We conducted our audits in accordance with auditing standards generally accepted in the United States of America. Those standards require that we plan and perform the audit to obtain reasonable assurance about whether the financial statements are free of material misstatement. An audit includes examining, on a test basis, evidence supporting the amounts and disclosures in the financial statements. An audit also includes assessing the accounting principles used and significant estimates made by management, as well as evaluating the overall financial statement presentation. We believe that our audits provide a reasonable basis for our opinion.
In our opinion, such consolidated financial statements present fairly, in all material respects, the financial position of the Company at December 31, 2000 and 1999, and the results of its operations and its cash flows for the above-stated periods, in conformity with accounting principles generally accepted in the United States of America.

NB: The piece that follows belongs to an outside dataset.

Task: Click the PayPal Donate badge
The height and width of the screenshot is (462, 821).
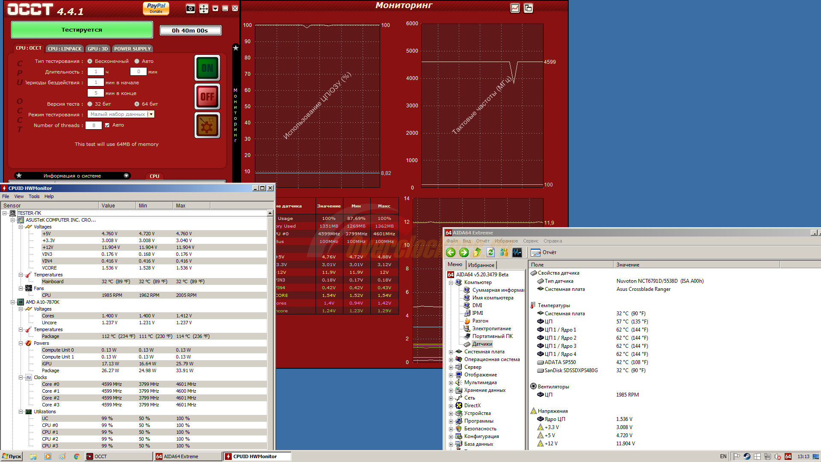Action: pos(156,8)
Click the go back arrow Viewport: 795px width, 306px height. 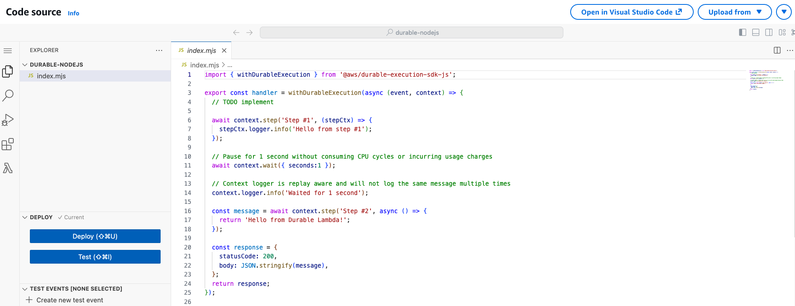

The accompanying consolidated financial statements have been prepared assuming that the Company will continue as a going concern. As discussed in Note 1 to the consolidated financial statements, the Company has a negative working capital position, is in default of several of its financing and other contractual agreements, and is experiencing difficulty in generating sufficient cash flow to meet its obligations and sustain its operations, which raises substantial doubt about its ability to continue as a going concern. Management's plans concerning these matters are also described in Note 1. The consolidated financial statements do not include any adjustments that might result from the outcome of this uncertainty.